[Start of Attachment]
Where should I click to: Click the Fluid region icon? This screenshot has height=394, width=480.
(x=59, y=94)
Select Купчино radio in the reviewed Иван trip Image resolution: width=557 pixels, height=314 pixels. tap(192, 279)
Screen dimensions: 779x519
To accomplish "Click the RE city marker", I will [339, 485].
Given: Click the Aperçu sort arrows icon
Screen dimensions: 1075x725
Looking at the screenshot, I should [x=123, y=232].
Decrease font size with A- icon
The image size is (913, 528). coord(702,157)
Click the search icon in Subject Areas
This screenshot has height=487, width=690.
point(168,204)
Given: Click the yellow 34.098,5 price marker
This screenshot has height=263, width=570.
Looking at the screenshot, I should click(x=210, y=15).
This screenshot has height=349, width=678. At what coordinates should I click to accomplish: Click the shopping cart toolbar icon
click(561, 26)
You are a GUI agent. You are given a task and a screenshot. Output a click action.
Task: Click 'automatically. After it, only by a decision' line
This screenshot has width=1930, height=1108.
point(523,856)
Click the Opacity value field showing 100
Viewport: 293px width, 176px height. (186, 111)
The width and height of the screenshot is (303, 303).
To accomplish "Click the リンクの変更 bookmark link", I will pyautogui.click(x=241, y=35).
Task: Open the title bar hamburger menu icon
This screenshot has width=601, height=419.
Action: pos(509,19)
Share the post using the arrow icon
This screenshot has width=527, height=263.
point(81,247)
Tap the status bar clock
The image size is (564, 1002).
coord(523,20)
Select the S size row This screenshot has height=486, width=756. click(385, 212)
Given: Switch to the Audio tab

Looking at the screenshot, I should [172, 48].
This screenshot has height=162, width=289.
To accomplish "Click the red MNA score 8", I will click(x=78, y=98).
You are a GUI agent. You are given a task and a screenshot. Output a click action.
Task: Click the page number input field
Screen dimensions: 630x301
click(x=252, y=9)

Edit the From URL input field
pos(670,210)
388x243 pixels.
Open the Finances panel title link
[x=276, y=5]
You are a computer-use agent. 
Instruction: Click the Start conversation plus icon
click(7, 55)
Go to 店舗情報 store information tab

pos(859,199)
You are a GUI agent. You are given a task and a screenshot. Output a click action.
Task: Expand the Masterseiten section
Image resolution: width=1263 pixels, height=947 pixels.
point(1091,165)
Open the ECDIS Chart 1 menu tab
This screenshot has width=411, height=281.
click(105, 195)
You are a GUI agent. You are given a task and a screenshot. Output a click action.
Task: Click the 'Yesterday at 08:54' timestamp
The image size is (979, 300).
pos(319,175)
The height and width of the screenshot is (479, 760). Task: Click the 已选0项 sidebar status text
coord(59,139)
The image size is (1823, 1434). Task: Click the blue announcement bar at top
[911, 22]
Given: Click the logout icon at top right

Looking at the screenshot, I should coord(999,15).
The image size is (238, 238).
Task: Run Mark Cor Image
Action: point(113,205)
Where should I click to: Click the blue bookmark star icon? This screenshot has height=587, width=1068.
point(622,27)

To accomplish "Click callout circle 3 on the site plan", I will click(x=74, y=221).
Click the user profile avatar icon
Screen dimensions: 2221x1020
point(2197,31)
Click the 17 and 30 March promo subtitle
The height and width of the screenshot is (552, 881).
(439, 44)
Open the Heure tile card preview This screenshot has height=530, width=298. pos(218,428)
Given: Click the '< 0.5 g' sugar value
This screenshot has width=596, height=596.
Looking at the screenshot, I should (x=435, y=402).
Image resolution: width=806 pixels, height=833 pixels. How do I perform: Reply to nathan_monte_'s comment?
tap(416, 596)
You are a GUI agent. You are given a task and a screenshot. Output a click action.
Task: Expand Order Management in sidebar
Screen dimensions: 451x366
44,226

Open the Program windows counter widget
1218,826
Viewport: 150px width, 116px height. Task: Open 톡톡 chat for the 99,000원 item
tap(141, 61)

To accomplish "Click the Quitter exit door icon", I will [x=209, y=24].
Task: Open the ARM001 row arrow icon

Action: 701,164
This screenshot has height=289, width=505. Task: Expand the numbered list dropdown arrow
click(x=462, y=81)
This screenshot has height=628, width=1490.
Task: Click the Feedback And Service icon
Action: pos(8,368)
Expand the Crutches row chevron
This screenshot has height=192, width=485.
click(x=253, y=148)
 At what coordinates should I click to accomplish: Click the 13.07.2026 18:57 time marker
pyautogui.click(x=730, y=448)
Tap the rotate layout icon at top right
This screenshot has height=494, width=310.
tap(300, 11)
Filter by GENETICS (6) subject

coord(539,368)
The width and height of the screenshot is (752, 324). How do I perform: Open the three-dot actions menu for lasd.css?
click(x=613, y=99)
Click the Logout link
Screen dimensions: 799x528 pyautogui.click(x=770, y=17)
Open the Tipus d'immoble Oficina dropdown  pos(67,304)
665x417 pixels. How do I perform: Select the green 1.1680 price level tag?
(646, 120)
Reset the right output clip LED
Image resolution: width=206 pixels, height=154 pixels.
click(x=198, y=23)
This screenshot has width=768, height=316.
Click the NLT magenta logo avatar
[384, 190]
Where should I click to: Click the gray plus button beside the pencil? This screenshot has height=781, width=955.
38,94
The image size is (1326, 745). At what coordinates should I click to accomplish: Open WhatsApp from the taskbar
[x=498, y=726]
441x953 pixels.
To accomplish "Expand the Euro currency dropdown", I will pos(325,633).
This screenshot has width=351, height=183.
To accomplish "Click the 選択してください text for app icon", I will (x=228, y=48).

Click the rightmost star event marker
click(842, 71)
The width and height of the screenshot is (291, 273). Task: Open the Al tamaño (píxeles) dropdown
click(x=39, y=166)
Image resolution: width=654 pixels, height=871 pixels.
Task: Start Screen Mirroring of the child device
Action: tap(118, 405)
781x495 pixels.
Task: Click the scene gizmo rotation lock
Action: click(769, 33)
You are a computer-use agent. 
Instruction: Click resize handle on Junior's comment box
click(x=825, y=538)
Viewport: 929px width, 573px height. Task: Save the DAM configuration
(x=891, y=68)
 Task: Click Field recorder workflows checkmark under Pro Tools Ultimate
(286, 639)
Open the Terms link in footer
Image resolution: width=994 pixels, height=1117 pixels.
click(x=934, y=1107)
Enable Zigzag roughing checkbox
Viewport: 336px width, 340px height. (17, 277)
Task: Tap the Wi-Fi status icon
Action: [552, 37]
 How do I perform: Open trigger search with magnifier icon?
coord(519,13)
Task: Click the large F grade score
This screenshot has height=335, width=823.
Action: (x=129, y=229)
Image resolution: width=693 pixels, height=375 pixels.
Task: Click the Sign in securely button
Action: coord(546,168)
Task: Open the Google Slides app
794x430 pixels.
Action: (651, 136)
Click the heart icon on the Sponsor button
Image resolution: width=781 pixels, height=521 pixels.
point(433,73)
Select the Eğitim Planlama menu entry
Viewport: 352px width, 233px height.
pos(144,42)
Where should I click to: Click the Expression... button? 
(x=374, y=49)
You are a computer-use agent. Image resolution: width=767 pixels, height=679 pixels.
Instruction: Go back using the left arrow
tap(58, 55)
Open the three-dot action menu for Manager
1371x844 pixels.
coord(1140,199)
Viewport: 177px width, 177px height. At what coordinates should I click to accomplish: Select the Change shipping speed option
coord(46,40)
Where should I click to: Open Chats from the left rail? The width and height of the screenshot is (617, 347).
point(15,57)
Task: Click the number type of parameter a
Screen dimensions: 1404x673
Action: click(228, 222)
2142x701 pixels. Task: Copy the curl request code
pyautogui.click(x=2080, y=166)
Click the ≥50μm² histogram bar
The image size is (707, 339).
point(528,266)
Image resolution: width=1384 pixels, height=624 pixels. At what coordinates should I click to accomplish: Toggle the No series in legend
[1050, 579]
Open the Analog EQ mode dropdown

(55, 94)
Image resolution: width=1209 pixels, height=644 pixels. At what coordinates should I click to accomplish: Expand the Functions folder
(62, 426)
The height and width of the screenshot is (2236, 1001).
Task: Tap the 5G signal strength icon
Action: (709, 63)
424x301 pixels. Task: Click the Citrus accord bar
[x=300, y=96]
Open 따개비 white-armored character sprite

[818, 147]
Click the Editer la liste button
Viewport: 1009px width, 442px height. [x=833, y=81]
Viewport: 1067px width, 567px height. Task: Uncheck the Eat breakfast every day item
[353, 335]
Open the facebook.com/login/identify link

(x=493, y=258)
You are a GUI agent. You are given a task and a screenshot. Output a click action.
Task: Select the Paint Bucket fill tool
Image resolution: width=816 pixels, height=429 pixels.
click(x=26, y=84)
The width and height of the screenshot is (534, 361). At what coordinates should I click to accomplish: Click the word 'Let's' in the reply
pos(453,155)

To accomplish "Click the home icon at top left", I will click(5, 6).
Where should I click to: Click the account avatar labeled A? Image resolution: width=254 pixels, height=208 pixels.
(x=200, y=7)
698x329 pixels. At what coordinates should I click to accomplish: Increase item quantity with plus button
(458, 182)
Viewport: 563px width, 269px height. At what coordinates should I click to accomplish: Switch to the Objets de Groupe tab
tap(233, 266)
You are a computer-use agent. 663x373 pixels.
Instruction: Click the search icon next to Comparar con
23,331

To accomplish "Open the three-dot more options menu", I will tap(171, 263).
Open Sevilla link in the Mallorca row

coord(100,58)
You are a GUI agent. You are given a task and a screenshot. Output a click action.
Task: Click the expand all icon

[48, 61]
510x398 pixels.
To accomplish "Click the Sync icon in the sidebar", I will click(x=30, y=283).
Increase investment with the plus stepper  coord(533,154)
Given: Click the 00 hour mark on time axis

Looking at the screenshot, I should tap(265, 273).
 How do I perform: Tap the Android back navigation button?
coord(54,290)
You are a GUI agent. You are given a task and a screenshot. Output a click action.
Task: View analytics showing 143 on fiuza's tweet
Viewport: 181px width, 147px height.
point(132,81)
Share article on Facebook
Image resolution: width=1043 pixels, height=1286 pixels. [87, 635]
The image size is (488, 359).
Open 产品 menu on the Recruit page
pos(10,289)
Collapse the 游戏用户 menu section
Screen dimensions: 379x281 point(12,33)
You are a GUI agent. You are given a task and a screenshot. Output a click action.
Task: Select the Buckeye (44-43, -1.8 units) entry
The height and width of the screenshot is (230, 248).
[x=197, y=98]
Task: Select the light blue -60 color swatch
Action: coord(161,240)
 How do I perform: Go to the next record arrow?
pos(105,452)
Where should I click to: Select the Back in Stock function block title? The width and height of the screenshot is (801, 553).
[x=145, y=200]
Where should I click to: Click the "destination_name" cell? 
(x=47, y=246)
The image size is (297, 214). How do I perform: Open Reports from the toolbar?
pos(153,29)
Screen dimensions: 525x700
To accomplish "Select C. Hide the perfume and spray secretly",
[End of Attachment]
GOAL OF THE EXERCISE:
All of the lines above that carry the string "score" need to be found and copied.

SOLUTION TO THE EXERCISE:
To accomplish "Click the red MNA score 8", I will click(x=78, y=98).
Task: Click the large F grade score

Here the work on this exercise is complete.